● **YOUR TASKS**
1: Using the public health advisories below, decide whether each statement agrees with the text. Answer yes or no, and quote the words that decide it.
(a) The new Norovirus strain has been circulating in Europe and Asia since last year.
(b) Cases of botulism from the outbreak have been reported among Alameda County residents.
(c) The recalled frozen strawberries were imported from Mexico.
2: Summarize the public health advisories below in three sentences.

● **PROVIDED PASSAGE**
____
ADVISORY: provides important information for a specific incident or situation; may not require immediate action.

May 26, 2017

Advisory

Increased Norovirus Activity in School Settings

Alameda County and California are experiencing an unusually large proportion of reported gastrointestinal illness outbreaks among students and staff in school settings. This has been attributed to a new strain of
Norovirus that has been circulating in Europe and Asia since last year and is now in the US and CA. Infection spreads quickly in settings where people are in close contact with each other, such as cruise ships, health care facilities, daycare centers, schools and summer camps. The most important steps to prevent the spread of Norovirus in schools are to ensure that:

  1. Ill persons stay home while sick and for another 48 hours after symptoms go away.
  2. Everyone regularly washes hands especially after using the bathroom and before eating.
  3. Contaminated and frequently-touched objects and surfaces are thoroughly and frequently cleaned with an approved disinfectant, as Norovirus can survive for many days on surfaces.

May 17, 2017

Advisory

Foodborne Botulism Outbreak

From mid-April through May 16, 2017, 10 cases of foodborne botulism have been reported to Sacramento, San Joaquin, Colusa and Solano county public health departments. Cases consumed nacho cheese sauce from the Valley Oak Food and Fuel gas station in Walnut Grove (Sacramento County). No cases of botulism from this outbreak have been reported in Alameda County residents, but Alameda County residents who consumed prepared food at the Valley Oak Food and Fuel gas station in Walnut Grove until May 6 may still develop symptoms. Providers are asked to consider botulism in patients with compatible neurological symptoms and to report suspected cases immediately to the Alameda County Health Department.

November 02, 2016

Advisory

Recall of Frozen Strawberries from Egypt Potentially Contaminated with Hepatitis A

CA Department of Public Health has issued a Health Advisory on 11/2/16 providing Post-Exposure Prophylaxis Recommendations for persons who may have consumed recalled Frozen Strawberries potentially contaminated with Hepatitis A.

A large recall of frozen Egyptian strawberries that have been distributed widely in the United States, including California, has been issued due to the possibility of hepatitis A virus (HAV) contamination. The U.S. Centers for Disease Control and Prevention (CDC), the U.S. Food and Drug Administration (FDA), and state and local officials have been investigating an outbreak of HAV linked to frozen strawberries imported from Egypt. Alameda County Environmental Health & Public Health are conducting follow-up notifications of all Alameda County Facilities known to receive this product, and will work with facilities to ensure any remaining product has been destroyed and identify any persons with potential exposures that occurred within the last 14 days that are recommended to receive Post-exposure Prophylaxis (PEP).
____
● **DATA BELOW**
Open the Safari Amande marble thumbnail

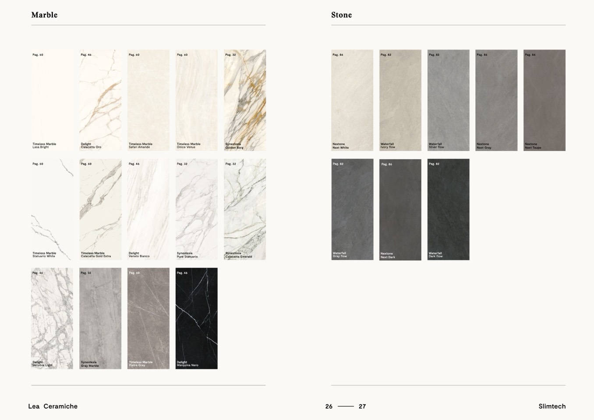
____
● **WRITTEN ANSWERS**
1:
(a) Yes: "has been circulating in Europe and Asia since last year"
(b) No: "No cases of botulism from this outbreak have been reported in Alameda County residents"
(c) No: "frozen strawberries imported from Egypt"

2: An unusually large proportion of gastrointestinal illness outbreaks in school settings has been attributed to a new Norovirus strain, and the key prevention steps are keeping ill persons home, regular handwashing, and thorough disinfection of surfaces. Ten cases of foodborne botulism have been linked to nacho cheese sauce from the Valley Oak Food and Fuel gas station in Walnut Grove, and providers are asked to consider botulism and report suspected cases immediately. Frozen Egyptian strawberries have been recalled over possible hepatitis A contamination, and Alameda County is notifying facilities, ensuring remaining product is destroyed, and identifying persons recommended for post-exposure prophylaxis.